If (and it’s a big if) your going to achieve this, you want Google to visit different sections of your website on each crawl. If you’re using Google sitemaps I’d advise you to set the change frequency to never so Google won’t re-crawl the same page. In addition I’d have a random hot section / category on the homepage each day. This might send the spider in a different direction on each crawl. It’s worked for me in the pass but on nothing of this magnitude.
The site went live 3 weeks ago.
G-Bot started grabbing about 1K pages/day after 10 days. It kept on that schedule until a few days ago when it increased to 30K pages/day.
I expect that speed will increase once again before too long. The fact is that G-Bot could crawl the entire site in less than a day if it wanted to. G-Bot is very conscious of whether or not it is going to crash a server and from what I have seen it won't take more than about 150 pages/second at peak - but right now its throttled down to 1 page/2 seconds.
I suspect it also grabs a small set of pages and checks them for spam/duplicate content before deciding to crawl a site more aggressively.
One interesting observation as G-Bot crawls the site:
Sitemaps were submitted with all URI's as well as update frequency and priority. G-Bot has focused primarily on 2 types of pages thus far. One is the only page that is updated daily and thus has very unique and fresh content. But the page it seems to be most interested in is a map page with a very low priority and update frequency of never.

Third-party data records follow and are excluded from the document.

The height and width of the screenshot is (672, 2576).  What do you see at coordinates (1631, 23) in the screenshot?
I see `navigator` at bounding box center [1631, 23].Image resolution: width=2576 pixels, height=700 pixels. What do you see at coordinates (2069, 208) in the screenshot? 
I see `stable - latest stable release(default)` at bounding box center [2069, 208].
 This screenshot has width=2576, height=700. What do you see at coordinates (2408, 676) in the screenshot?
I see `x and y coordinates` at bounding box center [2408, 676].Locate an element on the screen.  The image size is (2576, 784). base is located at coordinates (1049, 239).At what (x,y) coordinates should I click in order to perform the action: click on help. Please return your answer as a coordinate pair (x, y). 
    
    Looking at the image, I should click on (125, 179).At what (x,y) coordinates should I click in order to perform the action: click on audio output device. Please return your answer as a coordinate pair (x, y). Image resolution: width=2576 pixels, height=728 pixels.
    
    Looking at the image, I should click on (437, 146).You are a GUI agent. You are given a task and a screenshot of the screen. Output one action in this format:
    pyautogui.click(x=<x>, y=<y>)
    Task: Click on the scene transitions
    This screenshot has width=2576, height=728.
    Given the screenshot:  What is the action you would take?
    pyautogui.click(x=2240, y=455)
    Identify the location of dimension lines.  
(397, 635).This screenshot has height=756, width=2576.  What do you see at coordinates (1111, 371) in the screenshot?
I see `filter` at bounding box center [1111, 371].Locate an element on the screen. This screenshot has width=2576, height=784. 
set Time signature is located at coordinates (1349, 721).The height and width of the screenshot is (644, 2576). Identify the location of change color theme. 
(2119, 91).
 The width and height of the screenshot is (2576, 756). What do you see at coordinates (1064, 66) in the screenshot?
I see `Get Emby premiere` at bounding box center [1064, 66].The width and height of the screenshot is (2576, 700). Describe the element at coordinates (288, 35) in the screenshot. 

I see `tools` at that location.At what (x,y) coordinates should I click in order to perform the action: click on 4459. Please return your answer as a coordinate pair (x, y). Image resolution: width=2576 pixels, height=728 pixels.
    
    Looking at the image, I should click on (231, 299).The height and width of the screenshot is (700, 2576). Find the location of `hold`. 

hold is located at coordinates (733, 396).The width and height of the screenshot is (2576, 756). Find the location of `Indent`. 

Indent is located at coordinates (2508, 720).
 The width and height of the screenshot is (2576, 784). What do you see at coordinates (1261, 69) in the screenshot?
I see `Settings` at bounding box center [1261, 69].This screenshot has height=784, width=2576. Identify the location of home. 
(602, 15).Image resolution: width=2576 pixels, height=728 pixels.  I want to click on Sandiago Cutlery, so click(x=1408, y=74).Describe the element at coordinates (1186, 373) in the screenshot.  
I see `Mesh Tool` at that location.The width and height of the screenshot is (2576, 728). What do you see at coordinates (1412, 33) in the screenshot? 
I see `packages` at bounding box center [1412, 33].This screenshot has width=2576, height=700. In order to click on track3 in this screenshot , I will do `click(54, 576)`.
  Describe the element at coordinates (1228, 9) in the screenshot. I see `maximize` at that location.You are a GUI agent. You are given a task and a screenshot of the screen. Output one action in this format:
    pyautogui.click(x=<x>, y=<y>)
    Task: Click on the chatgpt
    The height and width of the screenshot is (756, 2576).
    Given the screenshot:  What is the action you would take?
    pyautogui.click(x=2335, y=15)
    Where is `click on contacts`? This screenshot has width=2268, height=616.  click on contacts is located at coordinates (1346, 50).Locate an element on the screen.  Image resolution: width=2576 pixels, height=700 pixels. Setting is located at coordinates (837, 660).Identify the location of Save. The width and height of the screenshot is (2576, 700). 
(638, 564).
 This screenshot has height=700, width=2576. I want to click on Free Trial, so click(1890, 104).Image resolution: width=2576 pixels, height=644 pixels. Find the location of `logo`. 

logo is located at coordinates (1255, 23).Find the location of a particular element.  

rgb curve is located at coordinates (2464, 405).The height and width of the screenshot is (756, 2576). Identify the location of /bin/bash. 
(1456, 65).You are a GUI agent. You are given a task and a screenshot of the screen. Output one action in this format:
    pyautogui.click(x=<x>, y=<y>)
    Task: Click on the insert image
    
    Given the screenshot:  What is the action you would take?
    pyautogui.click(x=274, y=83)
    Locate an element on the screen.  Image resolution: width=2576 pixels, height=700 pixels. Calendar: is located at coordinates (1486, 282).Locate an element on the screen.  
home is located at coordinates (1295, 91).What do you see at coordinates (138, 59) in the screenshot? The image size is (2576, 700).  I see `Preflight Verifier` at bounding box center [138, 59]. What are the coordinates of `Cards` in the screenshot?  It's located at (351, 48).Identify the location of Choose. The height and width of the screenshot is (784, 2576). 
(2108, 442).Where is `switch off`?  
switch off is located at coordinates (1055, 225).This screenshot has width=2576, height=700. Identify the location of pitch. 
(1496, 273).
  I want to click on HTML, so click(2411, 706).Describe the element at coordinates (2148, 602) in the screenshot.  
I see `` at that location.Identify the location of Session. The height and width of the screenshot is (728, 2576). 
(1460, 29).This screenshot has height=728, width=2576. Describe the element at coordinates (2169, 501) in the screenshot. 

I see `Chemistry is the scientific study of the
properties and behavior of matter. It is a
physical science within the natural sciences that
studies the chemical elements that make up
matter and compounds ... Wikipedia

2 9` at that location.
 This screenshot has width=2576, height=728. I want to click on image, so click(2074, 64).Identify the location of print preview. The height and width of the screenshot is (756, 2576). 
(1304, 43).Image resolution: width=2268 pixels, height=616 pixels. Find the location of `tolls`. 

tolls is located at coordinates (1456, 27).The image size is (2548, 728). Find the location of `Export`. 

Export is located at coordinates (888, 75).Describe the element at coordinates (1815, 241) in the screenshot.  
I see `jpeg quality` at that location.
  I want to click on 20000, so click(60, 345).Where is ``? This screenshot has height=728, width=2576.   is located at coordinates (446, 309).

Is it possible G is using these pages to harvest latitude and longitude data for the subject of the content?
G-Bot seems relatively uninterested in the pages that would be searched for most frequently.
[edited by: mbennie at 11:20 am (utc) on Sep. 11, 2007]
That being said, I'd go for it because if you've created a quality site you're going to attract the links you need to start climbing the SERPs.
Best of luck. Remember, if everyone listened to the doomsayers...
Remember, if everyone listened to the doomsayers...
What doomsayers? We're talking 29.5 million pages. Don't you think that requires a bit of finesse and planning? Or, would your suggestion be to unleash all 29.5 million at once?
Me? I'd rather take the route with the least risk involved. Releasing them in bits and pieces would be my strategy. And, I do the most important pieces first.
FYI, I've released up to 30K new pages at once, indexed in about 3 days, no penalty triggered.
I'd like to focus on timeframes too. When were those 30k new pages released? And, was it an existing site or a "brand new" site such as the OPs? I'm more interested in seeing what has happened to sites of this size over the past 1-6 months. I don't care if it was a year ago or more, that doesn't count today.
Half of the issue is the amount of navigation levels you would need. either a very deep structure - index/state/county/city/businesstype/listing is 6 levels deep from homepage, or a broad structure - index/state/city/listing which would result in thousands of links per page.
The other half of the issue is googles clearing up of spam in the index over the past few years. You say that your pages are unique but i'm pretty sure i'd have the same type of information as you have, with the same company contact details, optimised for the company name etc. There are sites with exactly the same info as you which have been around a lot longer.
Think of it from googles angle, it sees a brand new site with say 60% similar content to other sites, 20% similar to other pages on your site (looking for info on <businesstype> in <cityname> etc) and the whole site has 29 million pages. Do you not think this is going to sound the alarm bell for googlebot?
We launched a new site about 2 weeks ago that has about 29.5 million unique, hand edited, peer reviwed, search engine friendly, URLs. :)
To add to Tester: Amazon, MSFT etc also have dozens of links to each page from many blogs, online forums as they discuss movies, tech issues etc.
If you ask me: you are or will be blaclisted soon. There is something suspicious about 29.5 million pages coming online overnight.